Some time ago, infact last year, my husband and I conducted an experiment in our garden. This experiment has its origins in Canada and we heard about it through a report about a Scottish farmer who was testing his soil using this method.
Healthy soil full of good bacteria and microbes is what underpins a successful garden and so I thought you might be interested to find our our results when we did this in our garden to tell us where might be a great place to put our no dig raised beds.
We typically chose a really hot day for this which involved digging four holes in the garden!
In these holes we planted parts of my husbands cotton pants. The theory behind this exercise is that the healthier the soil, the less cotton will be left when we dug them up again because the bacteria and microbes in the soil will happily feast on the material. The more healthy the soil of course the more healthy the plants with less need for man made fertilisers or pest controls.
These experiments it turns out, have been conducted by farmers and small holders all over the world in a movement towards healthy soil and understanding what happens beneath our feet. They of course chose the sensible option of leaving the top of the pants poking out of the soil so you could see where they were buried. We left these pieces of cotton in the ground for 8-10 weeks. We only managed to find three of the holes because of the 4 canes we had used to mark the areas only 3 remained and one guilty looking border collie won't tell us where he found the other!
The results are quite logical to me. In one of the areas the material remained largly intact, this was an area that we had tilled with the tractor a few times and then left un-mulched (covered). As it turns out it was a problem area to grow anything in. I planted corn there to confirm my theories and it was stunted and struggled to produce anything remotely worth cooking although the chickens appreciated the offerings. We decided to put a raised bed on this area using a lasagne layer. Cardboard on the bottom topped with, plenty of compost and manure in layers. I will conduct the experiment again in this area this year and see the change.

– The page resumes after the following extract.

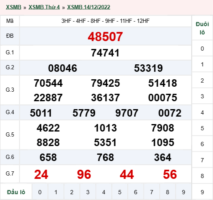The width and height of the screenshot is (213, 200).
Task: Select Đầu lô digit 7
Action: [151, 192]

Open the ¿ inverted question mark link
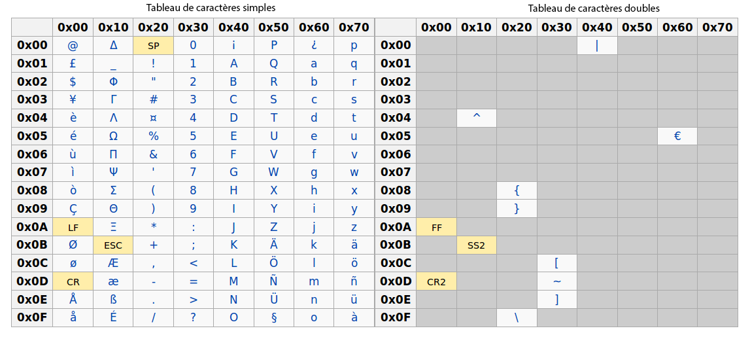pos(314,46)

I had a wonderful harvest of tomatoes and squashes last summer and in the main there were grown in the area where as you can see the soil is obviously very healthy.. Its an area that remains a no-dig area, improved only with compost on top of the planting lines and mulched with cardboard; ..You can see there is little left of the material. The third area showed similar results, this is dug from a pathway between beds that is mulched with hay; the whole area is a no-dig area merely improved with compost placed on top of the beds.
Again it shows that the soil is full of healthy bacteria and microbes that have happily feasted on the cotton. This particular area is where I had the most courgettes, strawberries and beans last year. Its also where I will be planting corn this year. In conclusion this little exercise completely supports what we are doing in this garden, less digging, less weeding and more healthy plants.
I wish we had conducted the experiment when we had first arrived so we had comparison, but I am going to do the experiment again this year in different areas where I think I will see certain results.